Oregon led 16-7 early in the third quarter with a fourth-and-3 play at its 28-yard line.
A punt would have been expected but instead it was reserve linebacker Michael Clay rumbling down the field for a 64-yard run on a fake play that led to a touchdown three plays later.
"I remember checking to it, (Oregon State) gave us the right formation and just going with it ... going up the field, trying not to fumble and to get to the closest sideline," Clay said. "It was a great experience. We practiced it for the whole week. If they presented it to us we were going to take it."
The play was the highlight of Clay's two-year playing career with the Ducks to that point.
But Clay would rather it not be what people remember about him in an Oregon uniform.
"I want to be known as an all-around guy, not just on special team but great on defense," he said. "I want to be a good all-around player."
Clay, a junior at 5-foot-11 and 220 pounds, is on the path to being more of a household name this season.
With the departure of linebackers Casey Matthews and Spencer Paysinger, who combined for 72 career starts, Clay will get his chance.
"His role hasn't changed. He's been a leader on this team since his freshman year," Oregon coach Chip Kelly said. "What his approach is and how he comes to play ... he's always been a real mature kid."
Clay, who has not started but has played in 26 games, appeared to pick up the pace as soon as Matthews and Paysinger were gone.
He showed Oregon coaches during spring practices he was ready to take on an extra load.
"He was a standout player in the spring, and I would argue he was our MVP of the defense in the spring. He's really a leader on the defense right now," Kelly said.
"I think he's going to have a breakout season this year, one of the top linebackers in the country."
A smile comes to Clay's face when he thinks of that Civil War play.
He took a direct snap from the long snapper and made his way inside the Oregon State 10.
Clay ran the ball a little while playing fullback at Bellarmine College Prep in San Jose, Calif., but he hadn't touched the ball in a live game since.

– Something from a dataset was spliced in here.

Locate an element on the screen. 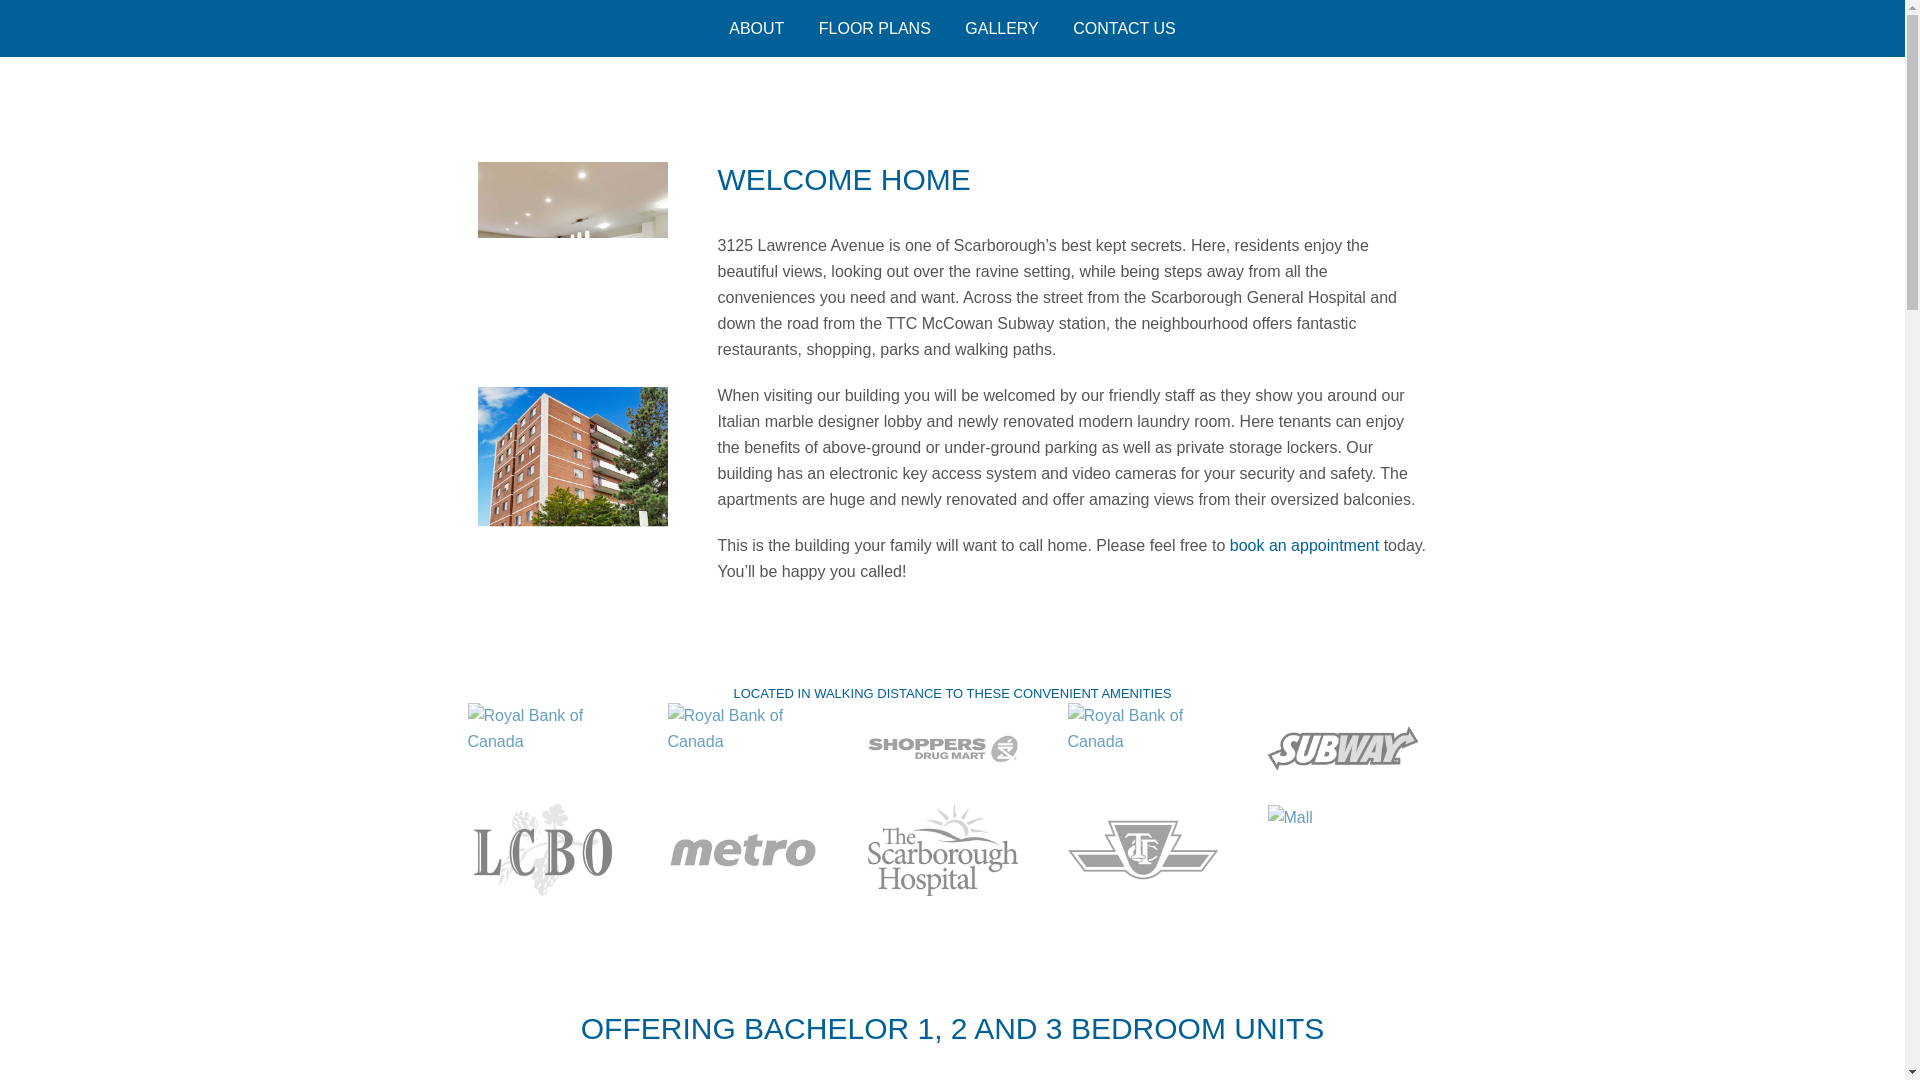  ABOUT is located at coordinates (756, 28).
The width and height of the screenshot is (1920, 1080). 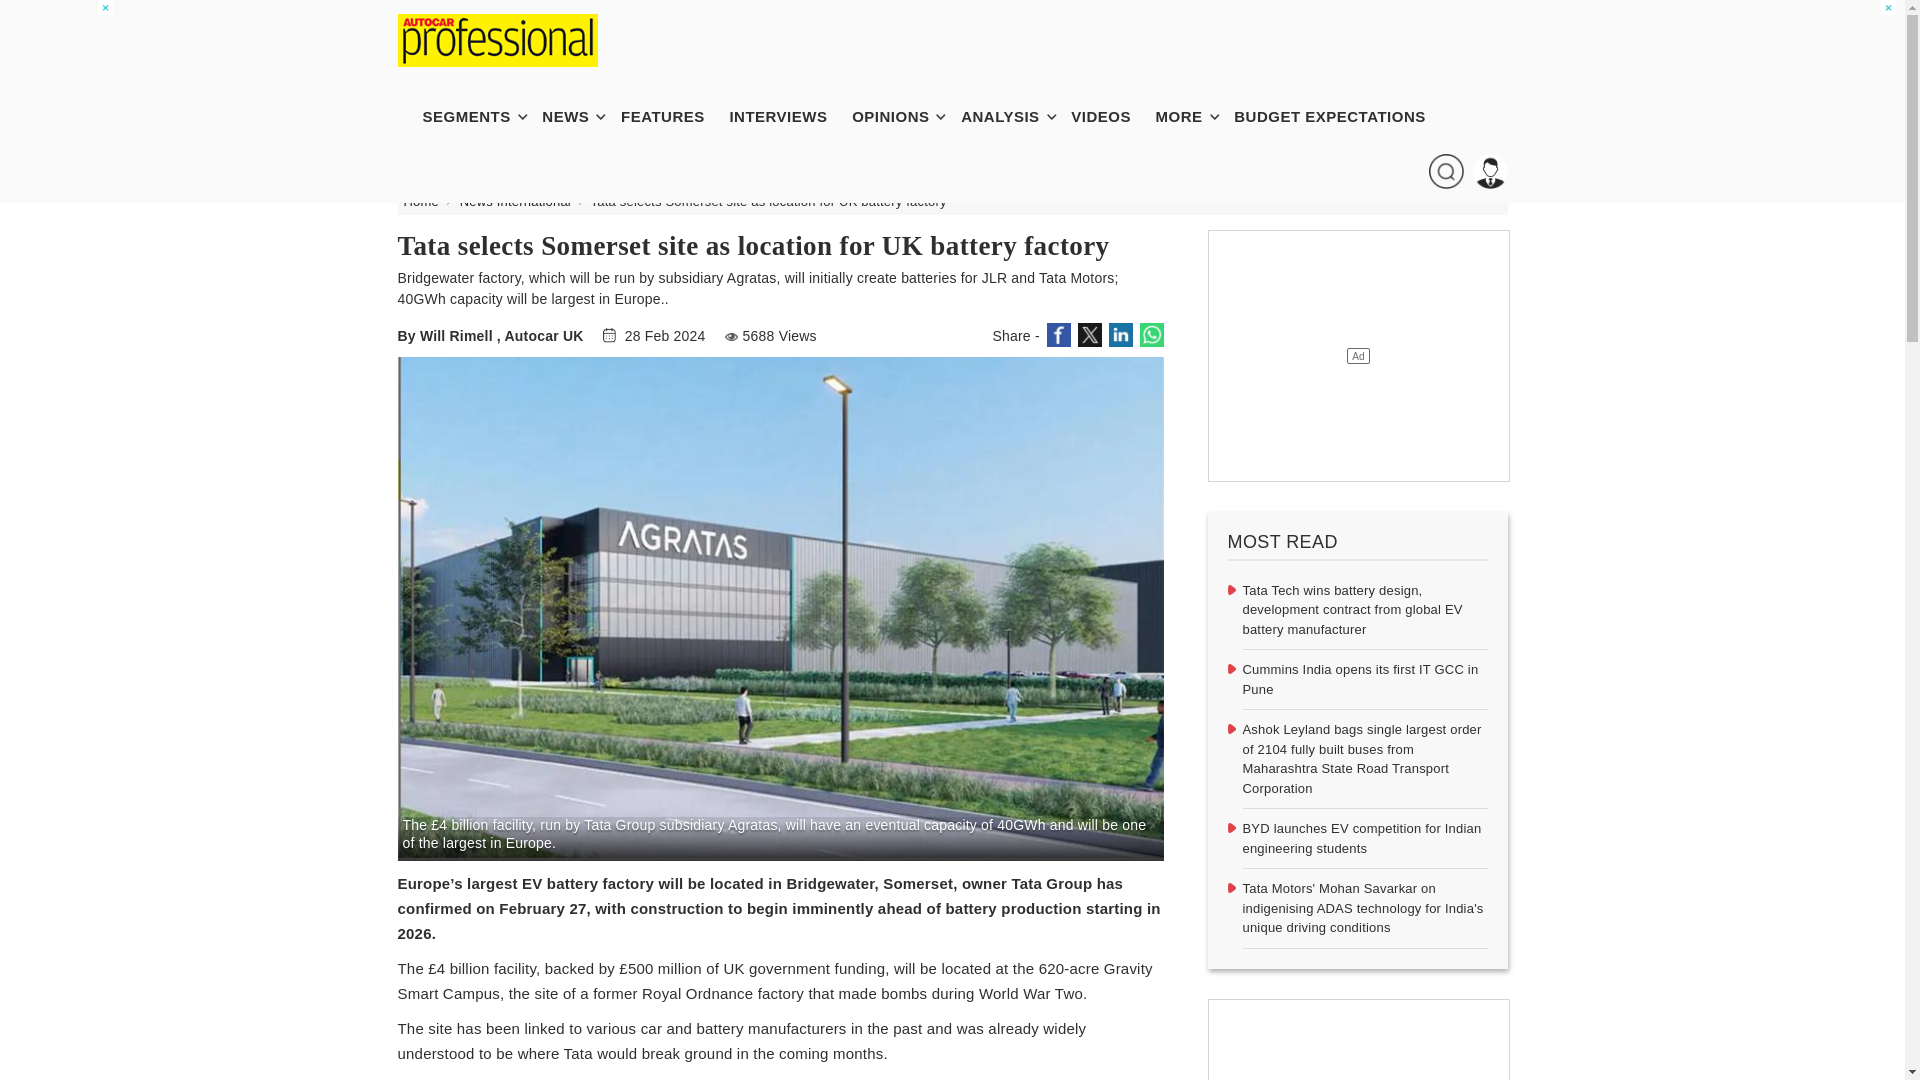 I want to click on ANALYSIS, so click(x=1010, y=116).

"It brought me back to my high school days," Clay said. "If that's something I have to do to help the team, a 64-yard run to set up a score, I'll do it anytime."
But he looks past that, to a new role now.
His new seniority among the linebackers has brought on an individual leadership role that he earlier shared with others.
With his unit, it's more of a vocal lead that he takes, while with the team in general he does it more by example.
Kelly has big expectations for Clay, who in turn keeps his own aspirations simple.
"Just give it all. I'm not the biggest back but I'll play the part," he said. "I have goals for myself ... anything is possible so I might as well take it."